= Dean Stalham =

British artist, playwright and activist

Dean Stalham (born c. 1963) is a British self-taught artist, playwright and community activist from North London. He has spent time in prison for handling stolen artworks.

Stalham was born in north London and grew up in Cricklewood.

Mr Stalham's police charge sheet runs to several pages. In 1980, age 17, he was found guilty of stealing a car and fined £100. In 1984 he was arrested for assault; in 1986 for carrying a knife in a public place. Then in 1994, aged 31, he was jailed for two years for conspiring to defraud banks, after police smashed his fake credit card ring which stretched from Rotterdam to Lagos.
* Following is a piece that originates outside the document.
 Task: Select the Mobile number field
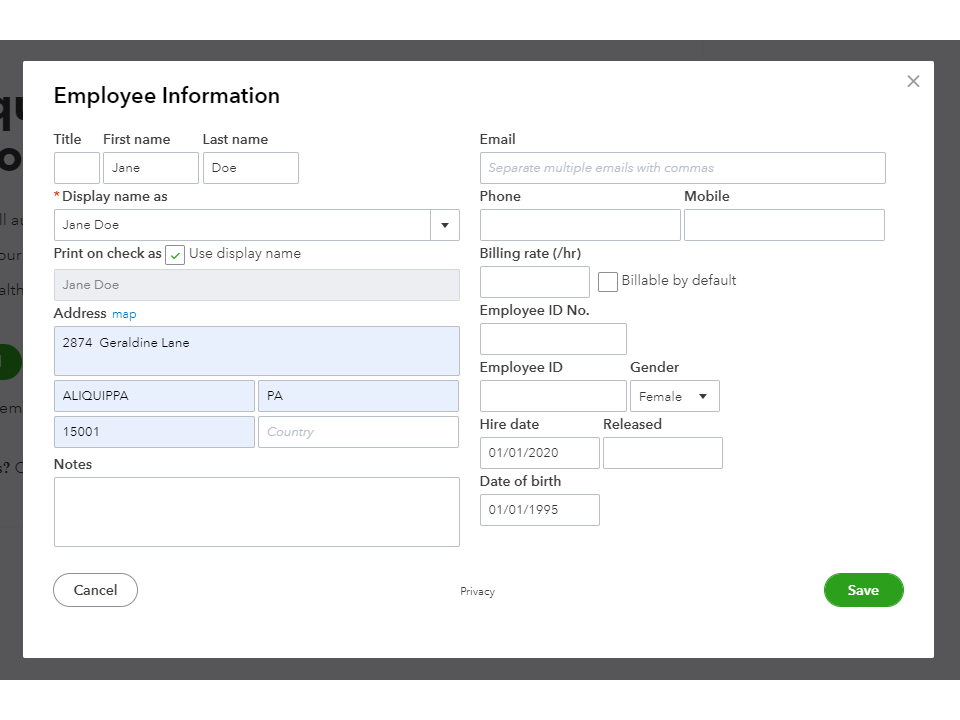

Whilst serving time in Wandsworth Prison he won a prize for his art from the Koestler Trust.

He founded the Art Saves Lives community interest company in 2009, which was dissolved in 2014.

==Theatre==
In 2010 Stalham wrote a play, God Don't Live on a Council Estate, and staged it in an old council office building in New Cross. WhatsonStage.com described it as "an emotionally gripping and riveting production", while theguardian.com called it "different" and "of high quality".

His play, The Barred, was performed in at London's Royal Court Theatre in February 2015 and at Croydon's Fairfield Halls in July 2015.